[WHAT YOU WILL DO]: Please state the number of lines in the records below that contain the string "three", and nothing further.

[DATA FOR THE TASK]:
⟨

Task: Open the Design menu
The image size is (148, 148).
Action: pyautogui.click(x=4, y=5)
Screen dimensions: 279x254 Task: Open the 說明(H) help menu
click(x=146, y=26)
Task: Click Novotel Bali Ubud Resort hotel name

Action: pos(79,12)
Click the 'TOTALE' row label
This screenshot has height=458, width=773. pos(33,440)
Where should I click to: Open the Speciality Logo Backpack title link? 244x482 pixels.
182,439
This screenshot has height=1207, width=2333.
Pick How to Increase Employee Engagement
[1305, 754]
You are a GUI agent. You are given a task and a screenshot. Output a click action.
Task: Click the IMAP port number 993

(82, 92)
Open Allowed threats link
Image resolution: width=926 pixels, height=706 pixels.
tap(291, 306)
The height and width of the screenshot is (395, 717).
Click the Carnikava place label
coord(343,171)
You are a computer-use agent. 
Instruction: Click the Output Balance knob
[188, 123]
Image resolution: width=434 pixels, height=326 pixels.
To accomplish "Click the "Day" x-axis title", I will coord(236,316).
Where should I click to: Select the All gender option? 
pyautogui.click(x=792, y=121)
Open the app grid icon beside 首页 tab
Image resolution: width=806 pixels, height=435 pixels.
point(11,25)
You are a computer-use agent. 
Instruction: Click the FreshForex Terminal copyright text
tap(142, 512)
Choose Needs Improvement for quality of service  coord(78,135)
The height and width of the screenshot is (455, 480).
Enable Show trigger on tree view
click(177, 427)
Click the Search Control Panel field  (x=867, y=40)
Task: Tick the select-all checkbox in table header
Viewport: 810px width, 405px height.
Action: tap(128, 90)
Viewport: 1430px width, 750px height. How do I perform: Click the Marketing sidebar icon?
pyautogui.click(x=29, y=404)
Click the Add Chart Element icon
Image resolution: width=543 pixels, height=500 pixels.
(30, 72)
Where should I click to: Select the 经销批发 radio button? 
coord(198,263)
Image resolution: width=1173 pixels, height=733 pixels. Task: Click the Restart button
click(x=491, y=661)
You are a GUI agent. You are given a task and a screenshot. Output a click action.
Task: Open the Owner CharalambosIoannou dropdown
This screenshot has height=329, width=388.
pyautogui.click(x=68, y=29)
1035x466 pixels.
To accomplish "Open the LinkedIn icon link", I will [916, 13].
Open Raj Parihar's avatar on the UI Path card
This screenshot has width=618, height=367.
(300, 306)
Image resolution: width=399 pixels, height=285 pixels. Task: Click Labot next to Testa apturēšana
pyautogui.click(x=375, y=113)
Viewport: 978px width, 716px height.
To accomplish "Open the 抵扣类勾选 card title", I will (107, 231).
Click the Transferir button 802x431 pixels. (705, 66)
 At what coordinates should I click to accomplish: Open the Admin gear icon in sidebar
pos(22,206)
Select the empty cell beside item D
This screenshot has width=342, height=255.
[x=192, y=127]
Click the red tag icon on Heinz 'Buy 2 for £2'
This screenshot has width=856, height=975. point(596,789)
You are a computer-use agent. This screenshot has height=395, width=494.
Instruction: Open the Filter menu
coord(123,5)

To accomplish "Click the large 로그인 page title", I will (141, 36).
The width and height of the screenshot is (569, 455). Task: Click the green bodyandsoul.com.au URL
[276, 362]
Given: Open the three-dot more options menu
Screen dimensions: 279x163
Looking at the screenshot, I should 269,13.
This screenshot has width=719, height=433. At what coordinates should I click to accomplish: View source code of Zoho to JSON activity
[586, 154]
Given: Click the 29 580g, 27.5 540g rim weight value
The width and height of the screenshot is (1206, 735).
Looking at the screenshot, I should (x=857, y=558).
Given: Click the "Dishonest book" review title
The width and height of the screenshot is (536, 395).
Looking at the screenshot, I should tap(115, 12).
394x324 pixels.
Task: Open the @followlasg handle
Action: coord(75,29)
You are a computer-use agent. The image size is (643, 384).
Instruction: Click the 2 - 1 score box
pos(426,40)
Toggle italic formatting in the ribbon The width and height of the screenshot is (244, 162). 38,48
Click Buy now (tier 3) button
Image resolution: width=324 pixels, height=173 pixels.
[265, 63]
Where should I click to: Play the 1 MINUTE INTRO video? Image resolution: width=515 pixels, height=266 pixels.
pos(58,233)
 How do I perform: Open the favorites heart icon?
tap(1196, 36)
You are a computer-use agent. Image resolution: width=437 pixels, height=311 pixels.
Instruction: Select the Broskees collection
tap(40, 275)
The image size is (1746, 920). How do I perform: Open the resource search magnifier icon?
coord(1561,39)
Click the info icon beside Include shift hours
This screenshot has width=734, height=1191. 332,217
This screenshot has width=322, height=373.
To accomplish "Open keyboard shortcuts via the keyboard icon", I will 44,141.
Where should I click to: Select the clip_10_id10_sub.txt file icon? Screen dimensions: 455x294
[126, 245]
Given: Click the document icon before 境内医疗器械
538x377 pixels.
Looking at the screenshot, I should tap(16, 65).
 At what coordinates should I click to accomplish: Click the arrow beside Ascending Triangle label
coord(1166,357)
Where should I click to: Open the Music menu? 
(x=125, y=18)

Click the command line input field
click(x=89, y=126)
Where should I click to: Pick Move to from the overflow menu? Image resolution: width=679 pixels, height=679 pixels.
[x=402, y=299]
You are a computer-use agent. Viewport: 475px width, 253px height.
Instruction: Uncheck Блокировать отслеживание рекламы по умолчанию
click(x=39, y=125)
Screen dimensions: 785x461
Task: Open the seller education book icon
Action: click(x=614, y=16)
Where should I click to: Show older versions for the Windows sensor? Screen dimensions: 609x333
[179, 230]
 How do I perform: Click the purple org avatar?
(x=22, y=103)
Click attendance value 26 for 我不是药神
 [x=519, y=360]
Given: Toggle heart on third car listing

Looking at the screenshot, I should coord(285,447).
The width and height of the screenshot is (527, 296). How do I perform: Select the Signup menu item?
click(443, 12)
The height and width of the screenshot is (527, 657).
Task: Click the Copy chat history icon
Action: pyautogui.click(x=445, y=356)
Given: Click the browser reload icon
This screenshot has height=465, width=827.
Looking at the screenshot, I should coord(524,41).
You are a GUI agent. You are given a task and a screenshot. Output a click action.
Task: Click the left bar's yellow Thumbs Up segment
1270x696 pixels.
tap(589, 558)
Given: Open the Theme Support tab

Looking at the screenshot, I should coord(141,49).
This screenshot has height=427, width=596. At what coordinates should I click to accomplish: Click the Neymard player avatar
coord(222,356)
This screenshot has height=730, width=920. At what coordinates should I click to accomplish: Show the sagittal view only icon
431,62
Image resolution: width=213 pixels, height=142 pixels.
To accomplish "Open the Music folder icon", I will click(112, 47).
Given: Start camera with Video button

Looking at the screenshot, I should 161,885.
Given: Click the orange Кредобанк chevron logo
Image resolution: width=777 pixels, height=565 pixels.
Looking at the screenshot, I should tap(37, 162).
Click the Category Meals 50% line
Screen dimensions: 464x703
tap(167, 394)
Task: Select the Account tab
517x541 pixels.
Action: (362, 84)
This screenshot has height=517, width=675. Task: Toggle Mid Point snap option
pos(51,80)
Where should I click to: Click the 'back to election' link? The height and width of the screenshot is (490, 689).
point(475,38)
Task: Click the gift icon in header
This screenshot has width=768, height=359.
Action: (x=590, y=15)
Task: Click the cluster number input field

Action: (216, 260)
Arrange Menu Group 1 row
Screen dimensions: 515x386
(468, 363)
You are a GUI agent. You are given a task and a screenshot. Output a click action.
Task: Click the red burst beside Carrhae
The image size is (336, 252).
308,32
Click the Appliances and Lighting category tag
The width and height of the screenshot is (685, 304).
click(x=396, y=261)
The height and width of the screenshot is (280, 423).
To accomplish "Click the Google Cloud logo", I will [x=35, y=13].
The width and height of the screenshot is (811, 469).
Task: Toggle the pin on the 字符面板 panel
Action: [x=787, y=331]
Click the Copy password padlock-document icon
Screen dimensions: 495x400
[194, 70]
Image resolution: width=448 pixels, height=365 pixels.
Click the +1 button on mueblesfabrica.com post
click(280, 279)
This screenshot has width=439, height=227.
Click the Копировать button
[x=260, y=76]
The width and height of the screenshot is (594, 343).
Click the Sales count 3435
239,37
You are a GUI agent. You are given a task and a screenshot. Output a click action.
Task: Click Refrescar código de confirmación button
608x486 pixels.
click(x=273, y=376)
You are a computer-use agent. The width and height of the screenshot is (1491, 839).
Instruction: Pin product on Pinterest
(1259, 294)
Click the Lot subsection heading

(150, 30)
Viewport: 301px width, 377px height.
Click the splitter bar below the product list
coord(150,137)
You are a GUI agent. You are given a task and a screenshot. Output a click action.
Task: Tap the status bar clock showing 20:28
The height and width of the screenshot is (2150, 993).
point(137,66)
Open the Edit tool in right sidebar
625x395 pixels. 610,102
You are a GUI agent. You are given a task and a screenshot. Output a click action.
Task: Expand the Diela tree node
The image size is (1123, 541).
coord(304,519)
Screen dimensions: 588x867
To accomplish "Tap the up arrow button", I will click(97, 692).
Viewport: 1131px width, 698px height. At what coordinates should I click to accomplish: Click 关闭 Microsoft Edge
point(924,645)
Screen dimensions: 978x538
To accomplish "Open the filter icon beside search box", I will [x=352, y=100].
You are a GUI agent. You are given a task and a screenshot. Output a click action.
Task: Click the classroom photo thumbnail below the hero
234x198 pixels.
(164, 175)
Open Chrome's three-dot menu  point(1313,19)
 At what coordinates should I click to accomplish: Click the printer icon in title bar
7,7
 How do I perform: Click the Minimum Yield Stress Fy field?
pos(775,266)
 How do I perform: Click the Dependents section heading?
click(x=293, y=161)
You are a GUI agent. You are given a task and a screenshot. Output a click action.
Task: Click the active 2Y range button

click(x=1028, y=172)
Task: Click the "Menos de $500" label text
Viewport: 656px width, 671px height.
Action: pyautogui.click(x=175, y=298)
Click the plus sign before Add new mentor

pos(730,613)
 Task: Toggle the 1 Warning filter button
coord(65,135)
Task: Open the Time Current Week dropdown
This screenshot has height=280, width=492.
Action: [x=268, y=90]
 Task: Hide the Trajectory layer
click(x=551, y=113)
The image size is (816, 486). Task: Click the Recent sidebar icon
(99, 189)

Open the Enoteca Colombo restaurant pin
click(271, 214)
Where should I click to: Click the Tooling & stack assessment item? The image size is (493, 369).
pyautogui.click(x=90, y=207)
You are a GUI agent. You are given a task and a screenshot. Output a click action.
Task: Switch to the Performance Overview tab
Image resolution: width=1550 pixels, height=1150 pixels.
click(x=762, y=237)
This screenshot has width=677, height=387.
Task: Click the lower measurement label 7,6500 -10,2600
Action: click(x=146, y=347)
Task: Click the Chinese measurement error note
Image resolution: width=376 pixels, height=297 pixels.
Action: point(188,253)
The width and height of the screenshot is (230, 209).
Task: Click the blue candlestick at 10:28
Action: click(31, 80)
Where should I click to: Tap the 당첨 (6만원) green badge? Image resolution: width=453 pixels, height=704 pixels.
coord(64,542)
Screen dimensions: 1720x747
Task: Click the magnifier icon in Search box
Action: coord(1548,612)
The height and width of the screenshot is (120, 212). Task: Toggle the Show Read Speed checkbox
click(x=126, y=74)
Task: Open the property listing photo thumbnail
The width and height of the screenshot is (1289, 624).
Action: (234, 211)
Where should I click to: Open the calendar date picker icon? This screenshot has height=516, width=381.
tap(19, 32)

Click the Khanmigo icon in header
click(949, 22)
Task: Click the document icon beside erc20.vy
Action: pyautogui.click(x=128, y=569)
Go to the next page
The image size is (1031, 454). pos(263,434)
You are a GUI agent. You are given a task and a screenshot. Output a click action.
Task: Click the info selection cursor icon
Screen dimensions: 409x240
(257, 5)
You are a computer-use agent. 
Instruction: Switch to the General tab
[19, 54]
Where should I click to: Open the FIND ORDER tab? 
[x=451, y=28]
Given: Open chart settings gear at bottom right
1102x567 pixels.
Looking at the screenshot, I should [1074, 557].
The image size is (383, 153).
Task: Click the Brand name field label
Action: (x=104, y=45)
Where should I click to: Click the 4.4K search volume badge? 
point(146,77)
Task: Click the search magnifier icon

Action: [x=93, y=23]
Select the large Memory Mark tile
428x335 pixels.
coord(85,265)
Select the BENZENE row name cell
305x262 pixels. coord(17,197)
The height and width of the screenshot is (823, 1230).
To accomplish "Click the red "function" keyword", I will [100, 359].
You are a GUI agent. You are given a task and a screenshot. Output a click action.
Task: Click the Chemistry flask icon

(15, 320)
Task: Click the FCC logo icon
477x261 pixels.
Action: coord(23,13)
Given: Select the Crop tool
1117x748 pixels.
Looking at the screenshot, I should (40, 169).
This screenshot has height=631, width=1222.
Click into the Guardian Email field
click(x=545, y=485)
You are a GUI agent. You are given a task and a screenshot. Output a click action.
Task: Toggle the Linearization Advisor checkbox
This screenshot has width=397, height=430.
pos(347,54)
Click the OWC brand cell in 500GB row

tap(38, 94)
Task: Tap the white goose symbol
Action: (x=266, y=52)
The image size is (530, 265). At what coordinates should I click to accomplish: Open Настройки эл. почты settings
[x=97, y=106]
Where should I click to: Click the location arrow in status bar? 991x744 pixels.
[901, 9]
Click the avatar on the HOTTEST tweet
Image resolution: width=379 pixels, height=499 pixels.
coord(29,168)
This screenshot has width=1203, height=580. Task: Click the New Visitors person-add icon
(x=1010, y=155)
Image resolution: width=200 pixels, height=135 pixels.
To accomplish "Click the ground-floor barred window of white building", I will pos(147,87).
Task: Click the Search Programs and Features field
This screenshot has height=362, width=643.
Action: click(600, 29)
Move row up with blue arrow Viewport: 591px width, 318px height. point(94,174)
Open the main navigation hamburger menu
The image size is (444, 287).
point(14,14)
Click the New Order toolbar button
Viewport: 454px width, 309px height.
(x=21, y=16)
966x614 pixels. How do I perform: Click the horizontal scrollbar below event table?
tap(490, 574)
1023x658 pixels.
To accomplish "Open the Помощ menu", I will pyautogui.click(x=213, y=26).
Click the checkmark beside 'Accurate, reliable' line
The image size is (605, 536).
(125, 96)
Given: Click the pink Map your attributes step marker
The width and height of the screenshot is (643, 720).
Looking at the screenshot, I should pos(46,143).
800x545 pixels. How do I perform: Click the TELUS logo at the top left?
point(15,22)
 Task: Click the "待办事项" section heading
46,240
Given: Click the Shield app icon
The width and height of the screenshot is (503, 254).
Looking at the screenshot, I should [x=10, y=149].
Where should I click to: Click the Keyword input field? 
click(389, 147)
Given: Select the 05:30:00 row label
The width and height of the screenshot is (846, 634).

⟩

[ANSWER FOR THIS EXERCISE]: 2